**EJERCICIO PROPUESTO 1:** Vuelve a escribir sin cambios las líneas de las entradas de más abajo, desde la primera hasta la que contiene "point(8,199)", esta incluida.

**FRAGMENTO CITADO:**
■ ■ ■ ■ ■
La polémica en torno a la autoría de las obras atribuidas a William Shakespeare ha generado, a lo largo de los siglos, un sinfín de debates tan apasionados como interesantes. ¿Acaso el bardo isabelino fue el verdadero artífice de tan vasto caudal literario o se trató de una elaborada farsa, una cortina de humo tras la cual se escondía (n) otro (s) genio (s)?
A continuación, exploramos las teorías más conocidas y controvertidas, que nos invitan a cuestionar incluso lo aparentemente inamovible.
El germen de la duda
A finales del siglo XIX y principios del XX, cuando las certezas parecían sólidas como el hormigón victoriano, un grupo de eruditos comenzó a levantar la ceja en modo sospecha ante la figura de William Shakespeare. ¿Cómo un hombre de formación modesta, nacido en un estercolero llamado Stratford-upon-Avon, podía haber creado un universo dramático tan vasto, tan impregnado de referencias clásicas, tan hábil en diseccionar las miserias humanas? La Inglaterra isabelina, tan amante de sus jerarquías, no era precisamente una incubadora para genios de baja cuna.
El caso es que la falta de diarios, cartas o borradores atribuidos sin sombra de duda al Bardo ha dado alas a los escépticos. El resultado: un catálogo de teorías que haría palidecer a cualquier novela de misterio. En este escenario, la pluma se convierte en una suerte de daga intelectual: herramienta de belleza y, quizá, de ser cierta alguna de estas teorías, de encubrimiento.
■ ■ ■ ■ ■
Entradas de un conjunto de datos
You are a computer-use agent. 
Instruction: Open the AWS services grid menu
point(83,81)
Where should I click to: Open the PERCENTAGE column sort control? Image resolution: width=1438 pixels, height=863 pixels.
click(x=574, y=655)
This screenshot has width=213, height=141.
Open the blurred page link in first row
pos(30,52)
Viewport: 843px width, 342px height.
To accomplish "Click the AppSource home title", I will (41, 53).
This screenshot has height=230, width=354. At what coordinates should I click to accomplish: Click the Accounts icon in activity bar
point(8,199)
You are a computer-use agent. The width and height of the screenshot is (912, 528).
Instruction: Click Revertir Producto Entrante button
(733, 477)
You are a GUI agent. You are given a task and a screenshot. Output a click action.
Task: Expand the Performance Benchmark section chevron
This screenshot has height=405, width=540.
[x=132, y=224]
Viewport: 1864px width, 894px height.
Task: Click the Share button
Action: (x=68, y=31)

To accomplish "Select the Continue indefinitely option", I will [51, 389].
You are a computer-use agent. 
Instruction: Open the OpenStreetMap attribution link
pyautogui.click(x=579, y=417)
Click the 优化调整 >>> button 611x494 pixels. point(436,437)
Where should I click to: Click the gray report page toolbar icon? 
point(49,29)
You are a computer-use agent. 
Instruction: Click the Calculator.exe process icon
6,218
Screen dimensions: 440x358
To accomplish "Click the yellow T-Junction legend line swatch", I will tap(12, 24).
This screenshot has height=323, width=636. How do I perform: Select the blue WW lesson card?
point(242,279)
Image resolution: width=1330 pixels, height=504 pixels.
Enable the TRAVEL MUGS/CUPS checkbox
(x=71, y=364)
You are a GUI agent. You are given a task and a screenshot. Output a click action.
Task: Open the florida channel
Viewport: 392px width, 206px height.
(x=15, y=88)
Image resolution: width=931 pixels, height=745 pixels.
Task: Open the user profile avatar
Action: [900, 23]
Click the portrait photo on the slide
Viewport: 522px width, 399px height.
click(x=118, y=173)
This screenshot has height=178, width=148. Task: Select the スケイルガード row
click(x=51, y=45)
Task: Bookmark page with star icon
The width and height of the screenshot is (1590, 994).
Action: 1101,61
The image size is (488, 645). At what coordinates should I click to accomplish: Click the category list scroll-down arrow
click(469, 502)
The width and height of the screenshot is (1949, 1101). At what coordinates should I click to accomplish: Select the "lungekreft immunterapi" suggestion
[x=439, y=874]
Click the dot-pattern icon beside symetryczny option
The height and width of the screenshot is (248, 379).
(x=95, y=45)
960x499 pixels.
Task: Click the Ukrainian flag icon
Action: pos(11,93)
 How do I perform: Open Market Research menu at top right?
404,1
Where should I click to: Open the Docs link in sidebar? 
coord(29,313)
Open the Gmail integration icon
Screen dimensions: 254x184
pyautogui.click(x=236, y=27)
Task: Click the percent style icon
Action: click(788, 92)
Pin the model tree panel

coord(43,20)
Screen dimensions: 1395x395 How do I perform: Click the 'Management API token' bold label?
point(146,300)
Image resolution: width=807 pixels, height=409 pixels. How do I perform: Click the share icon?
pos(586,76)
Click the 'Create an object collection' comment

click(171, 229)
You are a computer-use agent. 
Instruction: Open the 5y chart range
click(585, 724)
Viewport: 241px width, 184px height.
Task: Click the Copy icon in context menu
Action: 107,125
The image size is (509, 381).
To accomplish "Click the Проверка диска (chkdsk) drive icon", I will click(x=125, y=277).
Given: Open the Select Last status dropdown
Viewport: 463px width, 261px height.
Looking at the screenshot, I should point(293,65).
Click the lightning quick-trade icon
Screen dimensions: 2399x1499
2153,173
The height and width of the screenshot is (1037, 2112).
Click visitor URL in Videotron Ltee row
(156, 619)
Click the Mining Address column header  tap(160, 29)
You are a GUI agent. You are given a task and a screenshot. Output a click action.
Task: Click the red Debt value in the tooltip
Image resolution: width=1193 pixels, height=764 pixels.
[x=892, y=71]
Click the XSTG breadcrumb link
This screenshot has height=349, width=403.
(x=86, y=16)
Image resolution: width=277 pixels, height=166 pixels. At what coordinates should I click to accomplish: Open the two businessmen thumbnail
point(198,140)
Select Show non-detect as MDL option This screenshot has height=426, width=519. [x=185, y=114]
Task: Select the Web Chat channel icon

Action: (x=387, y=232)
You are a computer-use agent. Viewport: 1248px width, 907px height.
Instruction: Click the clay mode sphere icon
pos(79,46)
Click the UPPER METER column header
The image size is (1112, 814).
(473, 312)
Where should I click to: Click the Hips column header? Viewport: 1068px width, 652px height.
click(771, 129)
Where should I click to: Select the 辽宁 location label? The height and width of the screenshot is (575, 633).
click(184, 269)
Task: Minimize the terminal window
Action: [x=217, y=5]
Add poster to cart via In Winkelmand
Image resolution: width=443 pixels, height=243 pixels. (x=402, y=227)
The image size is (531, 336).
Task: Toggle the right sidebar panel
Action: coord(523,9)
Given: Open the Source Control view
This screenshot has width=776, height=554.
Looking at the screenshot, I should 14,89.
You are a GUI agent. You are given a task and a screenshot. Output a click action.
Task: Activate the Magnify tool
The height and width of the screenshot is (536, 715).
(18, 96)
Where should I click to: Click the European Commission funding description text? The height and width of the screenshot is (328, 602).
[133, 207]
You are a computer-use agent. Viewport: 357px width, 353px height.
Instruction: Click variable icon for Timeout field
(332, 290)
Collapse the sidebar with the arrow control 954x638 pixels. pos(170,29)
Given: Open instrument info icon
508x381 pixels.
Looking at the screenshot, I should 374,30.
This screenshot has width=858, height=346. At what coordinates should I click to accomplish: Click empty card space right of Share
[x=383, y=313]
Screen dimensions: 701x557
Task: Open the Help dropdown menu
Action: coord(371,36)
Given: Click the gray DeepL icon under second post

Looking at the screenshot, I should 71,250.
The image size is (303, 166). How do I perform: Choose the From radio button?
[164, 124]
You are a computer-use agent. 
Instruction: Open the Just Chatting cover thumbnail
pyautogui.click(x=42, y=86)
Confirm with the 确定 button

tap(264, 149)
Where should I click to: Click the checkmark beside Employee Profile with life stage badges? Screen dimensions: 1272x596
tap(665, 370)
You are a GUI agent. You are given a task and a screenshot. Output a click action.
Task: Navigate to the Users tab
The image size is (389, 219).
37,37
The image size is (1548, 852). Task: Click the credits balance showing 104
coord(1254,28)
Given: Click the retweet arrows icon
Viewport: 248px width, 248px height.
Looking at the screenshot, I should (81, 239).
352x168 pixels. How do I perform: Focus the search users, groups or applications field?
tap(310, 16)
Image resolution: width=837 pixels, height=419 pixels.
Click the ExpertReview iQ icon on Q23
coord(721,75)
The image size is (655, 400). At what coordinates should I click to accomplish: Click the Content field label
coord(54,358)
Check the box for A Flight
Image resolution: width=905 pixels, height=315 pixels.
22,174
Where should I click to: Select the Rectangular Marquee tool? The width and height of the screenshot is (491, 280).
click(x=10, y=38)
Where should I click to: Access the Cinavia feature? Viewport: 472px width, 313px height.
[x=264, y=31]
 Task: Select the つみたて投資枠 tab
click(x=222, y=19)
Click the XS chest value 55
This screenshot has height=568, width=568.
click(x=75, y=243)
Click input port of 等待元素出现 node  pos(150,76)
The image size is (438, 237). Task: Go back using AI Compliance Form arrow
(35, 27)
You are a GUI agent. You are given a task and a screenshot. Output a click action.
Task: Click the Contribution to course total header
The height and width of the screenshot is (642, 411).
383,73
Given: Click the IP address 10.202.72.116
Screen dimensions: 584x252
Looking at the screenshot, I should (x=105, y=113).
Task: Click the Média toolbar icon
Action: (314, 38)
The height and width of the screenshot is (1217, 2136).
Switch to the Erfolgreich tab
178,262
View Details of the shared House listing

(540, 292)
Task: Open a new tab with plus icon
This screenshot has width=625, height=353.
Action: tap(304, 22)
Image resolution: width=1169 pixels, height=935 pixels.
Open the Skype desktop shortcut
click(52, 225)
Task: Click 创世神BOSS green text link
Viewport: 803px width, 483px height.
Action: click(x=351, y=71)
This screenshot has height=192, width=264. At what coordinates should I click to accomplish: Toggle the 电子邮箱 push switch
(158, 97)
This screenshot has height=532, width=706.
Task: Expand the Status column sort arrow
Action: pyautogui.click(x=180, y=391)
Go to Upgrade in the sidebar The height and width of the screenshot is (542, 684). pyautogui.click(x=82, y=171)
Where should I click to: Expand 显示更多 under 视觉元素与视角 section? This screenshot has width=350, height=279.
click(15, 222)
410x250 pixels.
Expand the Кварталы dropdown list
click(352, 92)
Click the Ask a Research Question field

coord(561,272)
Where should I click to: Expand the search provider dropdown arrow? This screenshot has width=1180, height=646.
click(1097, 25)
■ ■ ■ ■ ■
**EJERCICIO PROPUESTO 2:** Prosigue el texto sobre la autoría de las obras de Shakespeare a partir de su última oración.

**RESULTADO FINAL 1:**
You are a computer-use agent. 
Instruction: Open the AWS services grid menu
point(83,81)
Where should I click to: Open the PERCENTAGE column sort control? Image resolution: width=1438 pixels, height=863 pixels.
click(x=574, y=655)
This screenshot has width=213, height=141.
Open the blurred page link in first row
pos(30,52)
Viewport: 843px width, 342px height.
To accomplish "Click the AppSource home title", I will (41, 53).
This screenshot has height=230, width=354. At what coordinates should I click to accomplish: Click the Accounts icon in activity bar
point(8,199)

**RESULTADO FINAL 2:**
La teoría baconiana: un filósofo enmascarado
Francis Bacon, estadista, filósofo, jurista y escritor renacentista de refinada pluma, es la figura central de la hipótesis baconiana. Sus defensores lo imaginan no solo como un político hábil o un pensador sistemático, sino como el verdadero arquitecto de las obras shakesperianas, el demiurgo literario que, desde los salones cortesanos, habría trazado en secreto el mapa emocional y filosófico del teatro inglés. Argumentan que su dominio del latín y el griego, su profunda formación en retórica, su familiaridad con las intrigas palaciegas y su acceso directo a los círculos más eruditos de la Europa de su tiempo encajan con una precisión milimétrica en el contenido de las piezas, mucho más que la biografía de un comerciante de Stratford reciclado en dramaturgo.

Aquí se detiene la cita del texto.